The material itself sets very hard and is usually applied as a thick layer to protect the instrument.
Polyester ages well, thanks to its durability and provides the guitar with a sharp, colorful look, without cracking or wearing away in places.
In terms of tone, this material doesn’t tend to affect your guitar’s sound much and preserves most of the pickup tone.
Another bonus is that polyester isn’t as toxic as nitrocellulose either, as it doesn’t contain solvents or other harmful ingredients.
Companies tend to use polyester regularly because it’s cheaper than lacquers and easy to apply as a spray.
In the early days, companies tended to spray on polyester in a very clumsy manner, which results in a thick finish that looked unappealing and drained your guitar tone.
Overall a guitar’s finish should be an important consideration that affects which guitar you buy or use.
For example, if you want something lightweight that keeps your instrument’s tone, then an oil or shellac-based finish would be a good choice. These also look great on bare wood and enhance the grain nicely.
If you want something with a little or a lot more protection, then go for a polyurethane or polyester-based finish. These materials age well and won’t warp in extreme environmental conditions.

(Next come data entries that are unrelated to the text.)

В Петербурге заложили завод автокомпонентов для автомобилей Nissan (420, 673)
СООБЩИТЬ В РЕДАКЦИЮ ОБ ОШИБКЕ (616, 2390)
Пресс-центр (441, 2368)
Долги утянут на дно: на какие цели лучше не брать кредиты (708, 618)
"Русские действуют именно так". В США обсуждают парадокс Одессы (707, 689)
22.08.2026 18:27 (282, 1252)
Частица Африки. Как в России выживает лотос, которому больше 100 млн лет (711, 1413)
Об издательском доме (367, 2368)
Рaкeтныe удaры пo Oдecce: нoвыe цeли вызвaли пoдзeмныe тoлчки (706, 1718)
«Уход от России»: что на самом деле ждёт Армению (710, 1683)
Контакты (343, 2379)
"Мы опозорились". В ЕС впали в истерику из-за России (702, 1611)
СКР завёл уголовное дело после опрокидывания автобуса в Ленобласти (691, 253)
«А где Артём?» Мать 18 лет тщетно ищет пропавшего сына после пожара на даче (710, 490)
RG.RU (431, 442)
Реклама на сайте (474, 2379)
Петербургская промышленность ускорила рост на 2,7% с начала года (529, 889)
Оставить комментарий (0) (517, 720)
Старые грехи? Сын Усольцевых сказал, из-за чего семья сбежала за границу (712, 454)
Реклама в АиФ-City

Additionally, plastic-based coats provide a vibrant, bright aesthetic, which works well with painted guitars.
Finally, there’s also the option of using a nitro lacquer.
Just remember, this stuff is toxic to work with before and after it has set. That said, it is a good middle man between oils and plastic-based finishes, seeing as it sets harder than shellac, but keeps more of your guitar’s original tone than polyester/ polyurethane.